**ACTIVITY:** Using the data below, gather each line that includes the word "width".

**MATERIAL SUPPLIED:**
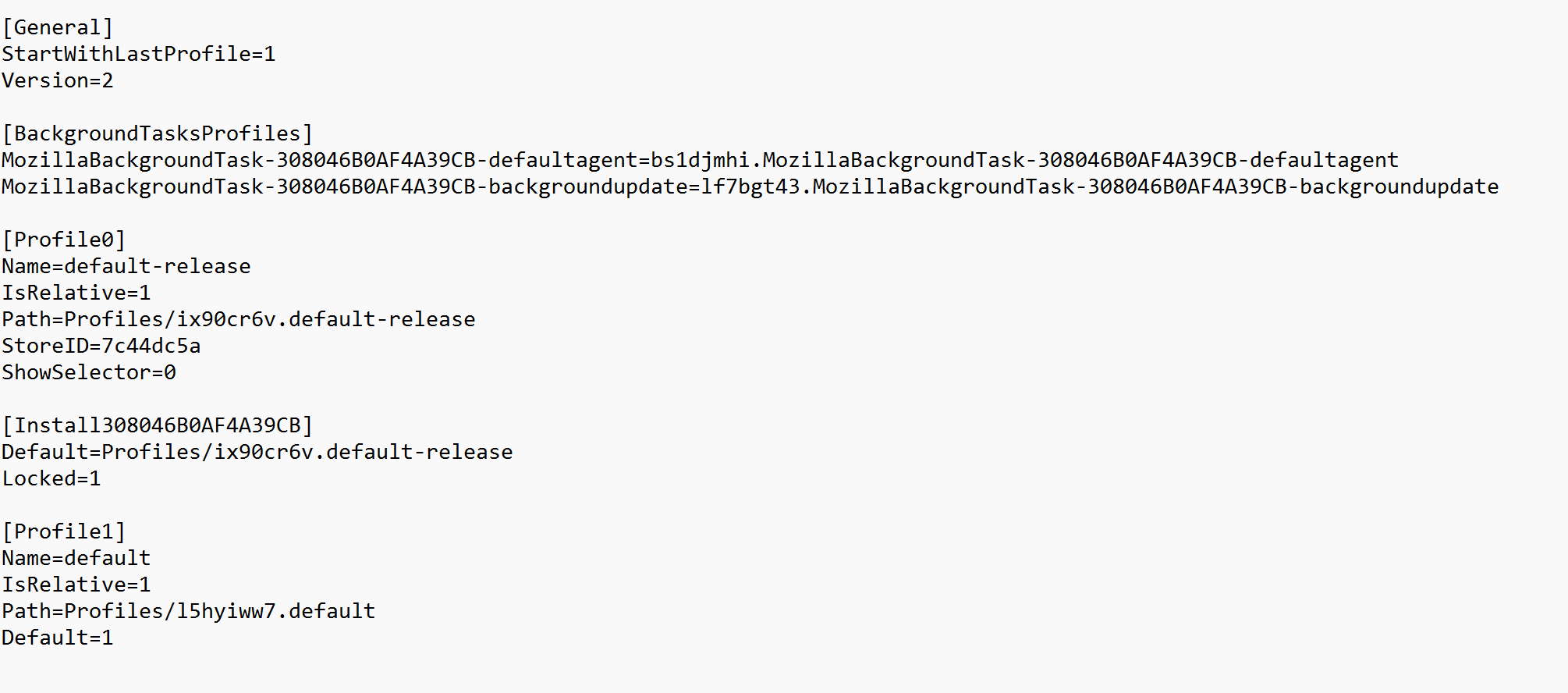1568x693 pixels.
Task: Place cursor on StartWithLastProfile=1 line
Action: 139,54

--

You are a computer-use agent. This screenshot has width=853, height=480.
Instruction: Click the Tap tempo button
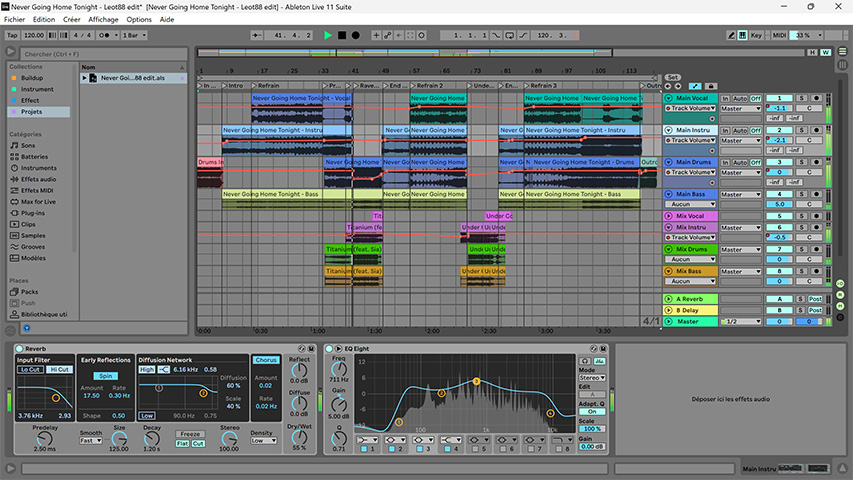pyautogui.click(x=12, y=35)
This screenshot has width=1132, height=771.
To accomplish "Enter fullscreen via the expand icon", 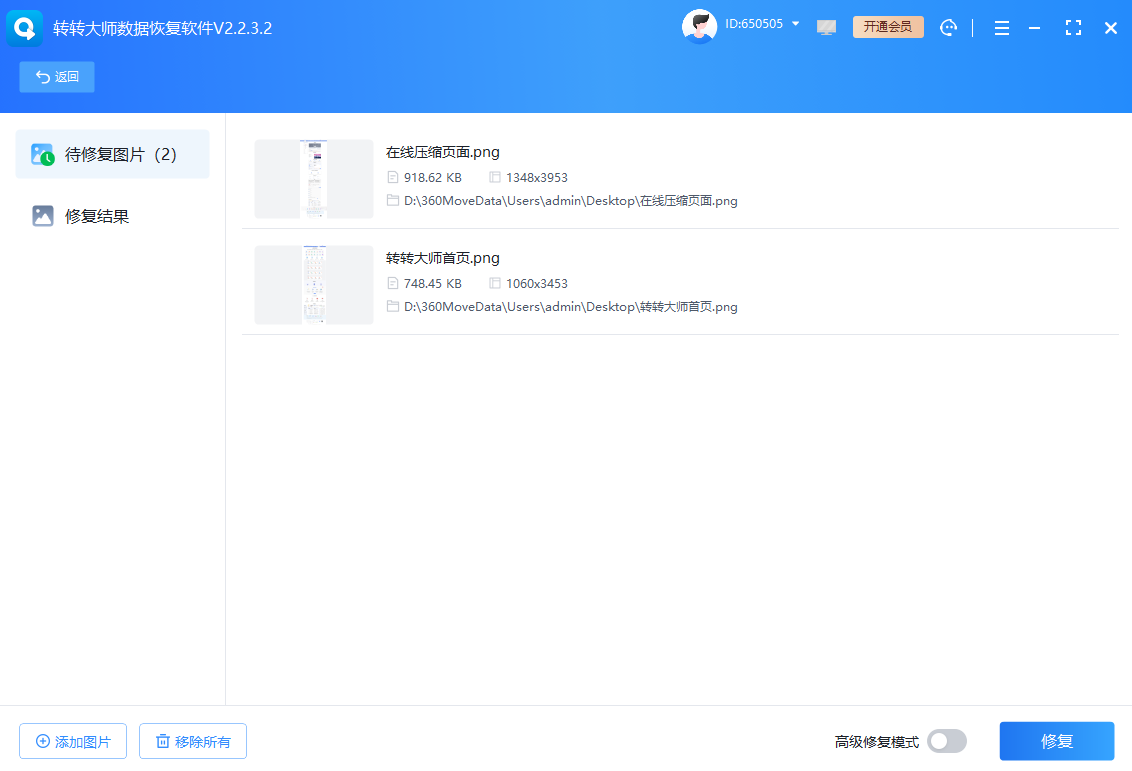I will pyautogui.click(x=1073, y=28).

**RESPONSE TO THE TASK:**
You are a computer-use agent. This screenshot has width=853, height=480.
This screenshot has width=1132, height=771.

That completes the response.